-- TEXT --
-----

Attached file Reduced testcase (obsolete) —
This is about as small as I can make it. Remove the google search, it works. Remove the flash object, and it works. Remove the <map>, and it works. Remove some of the stuff in the <head>, and it works. I don't know how many ads they have in the rotation, but it crashes pretty reliabily. I'm in the process of checking out the tree from scratch & rebuilding, but that probably won't finish until tomorrow.
Keywords: crash
Attached file New call stack —
I built from a tree in a different location, using a different objdir, and I'm still crashing. I have autoscroll and flash click to view installed. My .mozconfig follows: export MOZ_PROFILE=1 ac_add_options --enable-crypto ac_add_options --disable-tests ac_add_options --disable-debug ac_add_options --enable-optimize #ac_add_options --disable-ldap ac_add_options --enable-extensions=cookie,xml-rpc,xmlextras,p3p,pref,transformiix,universalchardet,typeaheadfind,webservices ac add_options --enable-mathml #ac_add_options --enable-static #ac_add_options --disable-shared ac_add_options --disable-accessibility mk_add_options MOZ_OBJDIR=../mozbuild
My tree is available <a href="http://ctho9305.ath.cx:8080/moztree/">here</a> (it probably won't be available from Tuesday evening until late Wednesday as I'm moving) if you want to look at my versions of the various files. The new user-agent is Mozilla/5.0 (Windows; U; Windows NT 5.1; en-US; rv:1.6b) Gecko/20031215 I did a "cvs checkout", created my mozconfig, did a "make -f client.mk checkout", then a "make -f client.mk build".
Surely this testcase can be reduced more. Does it need that Flash in it? Maybe it does, since I don't have Flash and I have yet to be able to make it crash. Mozilla/5.0 (Windows; U; Windows NT 5.0; en-US; rv:1.6b) Gecko/20031212 Firebird/0.7+
Using the 2003-12-15-10-trunk/ mozilla-win32-svg-libart-mathml nightly, I also crash.

-----

[Collected data]
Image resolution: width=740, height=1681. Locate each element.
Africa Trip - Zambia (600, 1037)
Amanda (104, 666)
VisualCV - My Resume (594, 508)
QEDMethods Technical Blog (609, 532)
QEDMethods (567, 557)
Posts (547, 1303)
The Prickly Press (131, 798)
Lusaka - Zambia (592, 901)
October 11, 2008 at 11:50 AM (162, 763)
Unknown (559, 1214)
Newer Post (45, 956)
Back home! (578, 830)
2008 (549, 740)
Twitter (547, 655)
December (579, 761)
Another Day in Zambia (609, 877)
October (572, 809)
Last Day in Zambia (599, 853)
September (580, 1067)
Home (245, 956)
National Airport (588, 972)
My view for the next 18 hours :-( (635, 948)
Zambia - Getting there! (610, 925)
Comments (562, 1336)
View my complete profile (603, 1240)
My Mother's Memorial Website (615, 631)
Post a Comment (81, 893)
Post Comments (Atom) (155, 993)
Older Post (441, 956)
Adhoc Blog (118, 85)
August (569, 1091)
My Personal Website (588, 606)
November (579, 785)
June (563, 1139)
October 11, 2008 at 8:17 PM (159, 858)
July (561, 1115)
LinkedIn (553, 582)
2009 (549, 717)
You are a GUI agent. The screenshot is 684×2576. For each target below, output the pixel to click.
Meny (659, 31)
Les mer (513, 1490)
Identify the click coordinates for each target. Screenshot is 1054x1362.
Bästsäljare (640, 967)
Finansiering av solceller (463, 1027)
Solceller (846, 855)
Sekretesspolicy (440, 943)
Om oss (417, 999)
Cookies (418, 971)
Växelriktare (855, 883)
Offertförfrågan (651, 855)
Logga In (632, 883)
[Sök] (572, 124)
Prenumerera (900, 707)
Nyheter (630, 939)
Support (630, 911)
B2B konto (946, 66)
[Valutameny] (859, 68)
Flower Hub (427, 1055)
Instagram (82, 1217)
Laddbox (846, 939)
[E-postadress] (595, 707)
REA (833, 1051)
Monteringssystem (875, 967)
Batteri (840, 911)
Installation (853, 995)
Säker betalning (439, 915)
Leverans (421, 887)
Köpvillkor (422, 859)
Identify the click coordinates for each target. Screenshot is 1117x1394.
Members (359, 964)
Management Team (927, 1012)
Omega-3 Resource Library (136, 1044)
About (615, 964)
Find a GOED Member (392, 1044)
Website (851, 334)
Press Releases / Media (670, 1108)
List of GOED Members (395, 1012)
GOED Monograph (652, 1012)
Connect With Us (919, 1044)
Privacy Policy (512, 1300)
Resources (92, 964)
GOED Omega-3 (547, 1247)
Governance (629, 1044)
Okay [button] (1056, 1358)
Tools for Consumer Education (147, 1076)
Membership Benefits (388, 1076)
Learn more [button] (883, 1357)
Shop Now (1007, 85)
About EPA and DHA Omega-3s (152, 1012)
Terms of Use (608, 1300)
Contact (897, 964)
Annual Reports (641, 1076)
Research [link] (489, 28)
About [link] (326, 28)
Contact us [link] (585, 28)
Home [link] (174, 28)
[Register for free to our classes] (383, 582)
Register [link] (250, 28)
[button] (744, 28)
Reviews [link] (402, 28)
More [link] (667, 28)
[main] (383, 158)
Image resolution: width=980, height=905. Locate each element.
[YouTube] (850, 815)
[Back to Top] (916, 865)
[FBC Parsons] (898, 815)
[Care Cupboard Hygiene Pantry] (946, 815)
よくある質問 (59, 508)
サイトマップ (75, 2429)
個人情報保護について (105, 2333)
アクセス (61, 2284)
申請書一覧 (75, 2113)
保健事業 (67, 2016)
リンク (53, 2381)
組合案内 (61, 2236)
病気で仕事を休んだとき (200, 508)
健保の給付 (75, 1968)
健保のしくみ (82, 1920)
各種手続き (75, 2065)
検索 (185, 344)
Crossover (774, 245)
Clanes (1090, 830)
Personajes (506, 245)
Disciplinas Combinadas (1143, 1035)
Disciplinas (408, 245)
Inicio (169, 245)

-----

In the crash report thread, start at the words "Surely this testcase" and end after "I also crash.", and write out that passage word for word.

Surely this testcase can be reduced more. Does it need that Flash in it? Maybe it does, since I don't have Flash and I have yet to be able to make it crash. Mozilla/5.0 (Windows; U; Windows NT 5.0; en-US; rv:1.6b) Gecko/20031212 Firebird/0.7+
Using the 2003-12-15-10-trunk/ mozilla-win32-svg-libart-mathml nightly, I also crash.